Oh, Shit!

I threw on my Jimmy Choos and a silver mini dress. At the suggestion of my very brilliant  friend, I drove the Porsche up north to hear a neighbor’s musical gig. These things are so foreign for how I live but I take a risk because I need to take risks. Here on the West Coast, I live a far different lifestyle from the surgeon/professor lifestyle that I live in the Midwest. It’s pure fun to drop the convertible top on my little sports car and drive. I didn’t care that it was cooler but not so much cooler than my house on the hill on the bay.

I arrived in the late evening, at the invitation of my musician neighbor. He has been overseas doing a musical cruise but now back in the States, playing his gigs. He’s a saxophonist with a bit of a national following but for years, I just knew him as a neighbor that I would meet on the bike paths, running trails. I discovered his music quite by accident, almost not knowing who he was until one of his songs hit the national billboard.

The venue was on a lakeside resort about two hours north of my house on the West Coast. I didn’t have anything to keep me in the city so I took a chance and drove up at his invitation. A million stars in the sky, the moon shining brightly. He was honored that I came. I drank wine and enjoyed the full moon next to the lake.

This role is so foreign for me. I am not a princess or a socialite, yet I am. My neighbor pointed me out in the audience, I was embarrassed that he did so. After the show, some of the audience members made a fuss over me; so not me. At any event, I felt like royalty, thanks to my funny neighbor who plays sax and makes me smile.

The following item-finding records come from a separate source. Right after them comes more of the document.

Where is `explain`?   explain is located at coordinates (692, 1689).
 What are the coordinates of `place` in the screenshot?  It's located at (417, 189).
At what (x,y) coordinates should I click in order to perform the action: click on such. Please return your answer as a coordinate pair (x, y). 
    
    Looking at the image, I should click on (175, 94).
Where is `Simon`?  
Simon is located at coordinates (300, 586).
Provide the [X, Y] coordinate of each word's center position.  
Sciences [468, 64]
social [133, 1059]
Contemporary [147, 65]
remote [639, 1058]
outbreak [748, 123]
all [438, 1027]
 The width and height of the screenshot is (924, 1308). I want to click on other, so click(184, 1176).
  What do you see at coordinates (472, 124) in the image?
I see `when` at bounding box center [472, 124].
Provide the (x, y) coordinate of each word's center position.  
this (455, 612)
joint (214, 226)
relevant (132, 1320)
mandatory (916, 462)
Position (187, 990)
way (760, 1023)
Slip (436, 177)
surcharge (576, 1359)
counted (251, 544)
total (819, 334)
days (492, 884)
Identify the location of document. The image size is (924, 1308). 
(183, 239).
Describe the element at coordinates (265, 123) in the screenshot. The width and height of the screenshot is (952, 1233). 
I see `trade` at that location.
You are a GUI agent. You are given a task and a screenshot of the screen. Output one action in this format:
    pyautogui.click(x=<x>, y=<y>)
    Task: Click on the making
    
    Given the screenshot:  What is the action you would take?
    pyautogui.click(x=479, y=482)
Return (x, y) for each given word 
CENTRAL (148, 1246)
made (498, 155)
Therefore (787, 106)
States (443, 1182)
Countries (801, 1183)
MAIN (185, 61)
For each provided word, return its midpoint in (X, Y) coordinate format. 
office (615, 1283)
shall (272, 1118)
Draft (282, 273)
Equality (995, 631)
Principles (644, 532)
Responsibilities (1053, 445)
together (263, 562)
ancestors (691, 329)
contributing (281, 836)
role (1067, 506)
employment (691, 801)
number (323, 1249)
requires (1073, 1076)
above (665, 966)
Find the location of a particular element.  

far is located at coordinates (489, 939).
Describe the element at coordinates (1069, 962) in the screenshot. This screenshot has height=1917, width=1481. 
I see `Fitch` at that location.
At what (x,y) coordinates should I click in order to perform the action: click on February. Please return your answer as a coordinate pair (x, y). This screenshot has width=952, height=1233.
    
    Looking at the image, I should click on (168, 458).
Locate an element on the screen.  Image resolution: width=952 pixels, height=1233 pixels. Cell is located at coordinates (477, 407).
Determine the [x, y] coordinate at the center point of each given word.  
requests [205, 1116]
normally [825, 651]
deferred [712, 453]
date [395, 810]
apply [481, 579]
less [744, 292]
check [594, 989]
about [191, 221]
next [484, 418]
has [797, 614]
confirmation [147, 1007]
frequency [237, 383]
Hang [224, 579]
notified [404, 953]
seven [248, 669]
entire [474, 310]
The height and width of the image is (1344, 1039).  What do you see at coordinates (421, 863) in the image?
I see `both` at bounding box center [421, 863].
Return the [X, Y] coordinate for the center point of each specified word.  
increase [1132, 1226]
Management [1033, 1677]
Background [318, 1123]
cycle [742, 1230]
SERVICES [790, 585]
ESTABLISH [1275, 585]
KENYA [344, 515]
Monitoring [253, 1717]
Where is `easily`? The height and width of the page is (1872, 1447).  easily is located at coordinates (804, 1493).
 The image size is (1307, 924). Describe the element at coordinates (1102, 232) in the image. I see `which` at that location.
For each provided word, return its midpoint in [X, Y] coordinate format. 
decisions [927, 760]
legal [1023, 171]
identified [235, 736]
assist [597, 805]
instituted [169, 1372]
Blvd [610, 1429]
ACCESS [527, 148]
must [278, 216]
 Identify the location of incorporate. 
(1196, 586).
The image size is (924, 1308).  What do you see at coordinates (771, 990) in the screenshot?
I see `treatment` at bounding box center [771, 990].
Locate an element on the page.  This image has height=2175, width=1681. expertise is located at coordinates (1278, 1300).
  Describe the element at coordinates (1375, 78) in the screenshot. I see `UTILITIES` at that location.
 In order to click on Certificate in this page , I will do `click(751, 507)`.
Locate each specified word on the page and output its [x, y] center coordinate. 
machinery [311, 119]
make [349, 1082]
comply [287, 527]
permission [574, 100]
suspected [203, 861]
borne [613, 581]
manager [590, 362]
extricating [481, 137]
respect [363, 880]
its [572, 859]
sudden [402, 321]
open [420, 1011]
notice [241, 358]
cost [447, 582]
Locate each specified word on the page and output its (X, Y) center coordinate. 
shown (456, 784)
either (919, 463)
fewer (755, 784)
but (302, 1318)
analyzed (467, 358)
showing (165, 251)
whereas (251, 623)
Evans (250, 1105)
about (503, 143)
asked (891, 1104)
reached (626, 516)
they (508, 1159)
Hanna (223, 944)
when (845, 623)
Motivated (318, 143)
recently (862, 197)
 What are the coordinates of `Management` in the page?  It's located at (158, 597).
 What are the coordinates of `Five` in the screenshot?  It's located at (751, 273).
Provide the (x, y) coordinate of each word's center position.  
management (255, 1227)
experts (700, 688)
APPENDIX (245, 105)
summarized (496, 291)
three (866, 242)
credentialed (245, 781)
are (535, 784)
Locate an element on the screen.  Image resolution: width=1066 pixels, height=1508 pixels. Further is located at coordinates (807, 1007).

I have to integrate these two roles; upscale socialite and low class servant. I have to come to terms with where I need to be as a woman of ideas, scholarship and lover of all things creative. Surely tonight, a million stars in the sky, my convertible sports car driving fast down the highway. I am grateful for my life at this point; learning to  be what I am, an unusual woman of a thousand things.

I loved how my car took the curves. I loved how I mastered the curves with the top-notch German suspension. I am becoming a bit of a driver; not as good as my touchstone but loving the curves and the speed.  I loved the joy and fellowship of those who loved my neighbor’s music and I loved how he made a bit of a fuss over me attending his event. Yes, I am a very blessed woman but “Oh, Shit” I don’t know how to play this role, however, my touchstone was spot on, “Drive the Porsche”, he said.